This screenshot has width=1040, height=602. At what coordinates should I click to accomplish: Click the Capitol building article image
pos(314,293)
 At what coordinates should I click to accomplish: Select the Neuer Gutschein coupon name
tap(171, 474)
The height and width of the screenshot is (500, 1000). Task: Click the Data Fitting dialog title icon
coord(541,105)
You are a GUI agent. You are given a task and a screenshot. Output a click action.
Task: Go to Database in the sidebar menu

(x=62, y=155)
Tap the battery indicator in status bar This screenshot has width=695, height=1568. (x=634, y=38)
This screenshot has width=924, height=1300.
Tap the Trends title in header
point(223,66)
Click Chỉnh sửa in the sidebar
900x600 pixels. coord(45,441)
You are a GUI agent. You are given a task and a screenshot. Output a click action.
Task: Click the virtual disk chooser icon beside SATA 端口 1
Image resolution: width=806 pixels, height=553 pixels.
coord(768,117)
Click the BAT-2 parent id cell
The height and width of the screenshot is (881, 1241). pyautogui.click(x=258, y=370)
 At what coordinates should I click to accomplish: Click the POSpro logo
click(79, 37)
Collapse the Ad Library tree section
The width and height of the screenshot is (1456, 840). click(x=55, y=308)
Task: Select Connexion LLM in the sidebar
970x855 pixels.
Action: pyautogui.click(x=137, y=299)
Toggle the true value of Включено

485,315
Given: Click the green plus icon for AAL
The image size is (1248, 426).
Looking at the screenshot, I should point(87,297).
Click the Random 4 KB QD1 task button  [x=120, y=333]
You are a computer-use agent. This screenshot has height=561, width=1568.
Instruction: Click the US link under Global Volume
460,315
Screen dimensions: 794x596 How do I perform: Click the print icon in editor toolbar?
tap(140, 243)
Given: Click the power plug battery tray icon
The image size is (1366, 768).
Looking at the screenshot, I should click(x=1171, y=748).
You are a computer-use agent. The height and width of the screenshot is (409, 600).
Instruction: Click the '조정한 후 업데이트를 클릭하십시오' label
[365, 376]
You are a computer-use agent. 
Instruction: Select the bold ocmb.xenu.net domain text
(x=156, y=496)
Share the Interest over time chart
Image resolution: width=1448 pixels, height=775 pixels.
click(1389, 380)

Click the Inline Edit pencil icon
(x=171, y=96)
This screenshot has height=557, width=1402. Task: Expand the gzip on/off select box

**WHAT YOU WILL DO**. Copy out each line of the records where the string "agent" appears.

**ANSWER TO THE PROBLEM**.
You are a GUI agent. You are given a task and a screenshot. Output a click action.
You are a GUI agent. You are given a task and a screenshot. Output a click action.
You are a computer-use agent. This screenshot has height=561, width=1568.
You are a computer-use agent. The height and width of the screenshot is (409, 600).
You are a computer-use agent. 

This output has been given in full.